To ensure that we truly solved the root cause of our technical debt, it was important to gather the experts involved in the work and have our team drive to perfection.
We used the following three-pronged approach to address our issues. You can also use them when addressing your own tech debt.
Create a multi-tiered review flow:
Research local and global problems. Identify the root cause of the issue and review if it impacts more than the one issue.
Solve local and global issues. Identify the local solution and review if a global solution is needed.
Create constancy of purpose
Do this with a two-week remediation team sprint through tiered research layers. Week 1 is for the root cause analysis and week 2 is where a solution is identified.
As the image below shows, the different research tiers and the time devoted to them.
- Tier 1: Tuesday/Thursday review
- Tier 2: Weekly review
- Tier 3: Biweekly review
Continually resolve local and global issues, reprioritize based on impact, and establish practices and procedures to prevent errors from occurring
The image shows how this is a continual process of planning, doing, checking and acting while addressing local and global problems with local and global solutions.
Through several remediation team sprints, our team was able to make meaningful impact on their tech debt. This presented itself in many ways, but most importantly, it allowed our engineers to focus on delivering new work and reducing the impact of technical debt through local and global best practices and prevention.
My best recommendations to reducing technical debt are to set the goal for your organization, establish a leader to focus upon this effort, gather data through research to understand more, and then focus your time and constancy of purpose on perfection.

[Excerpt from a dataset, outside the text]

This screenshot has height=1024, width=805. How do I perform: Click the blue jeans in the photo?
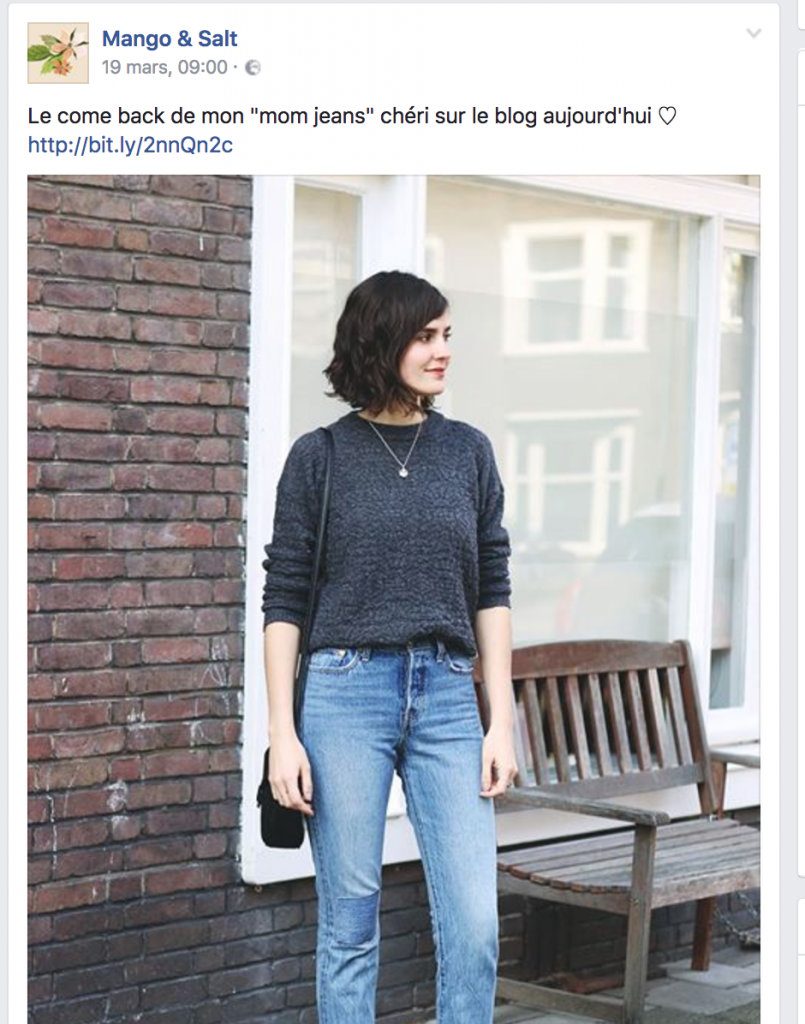coord(400,829)
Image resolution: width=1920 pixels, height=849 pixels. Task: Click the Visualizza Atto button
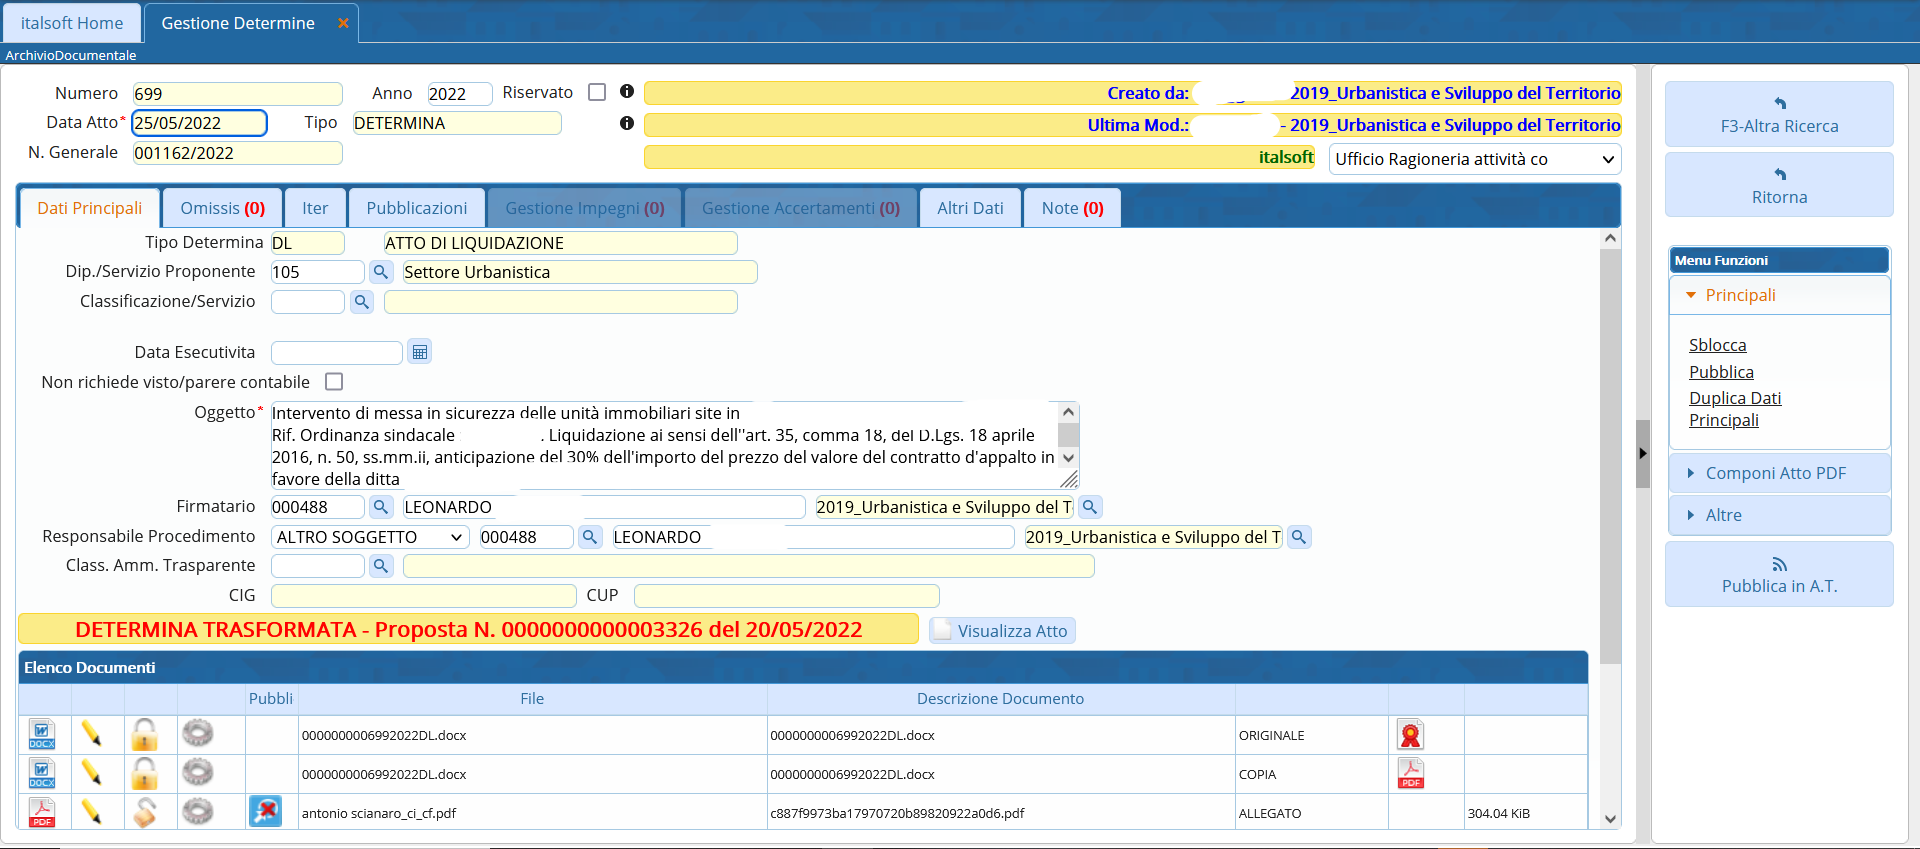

Additionally, consider these other goals as well:
- Create value for customers: build more visibility into the value this provides to business partners and developers
- Assure quality at the source: continue to simplify, automate, and enhance systems to prevent errors
- Seek perfection: as repeat incident offenders decrease, focus is on reducing job run time and other SLA-related activities
- Think scientifically: Use the metadata reporting available from cloud technology to continue reduction efforts
Reducing technical debt will not only ensure a smooth, completed customer journey, but it will also improve your engineers’ morale as they are freed up to focus on forward thinking initiatives.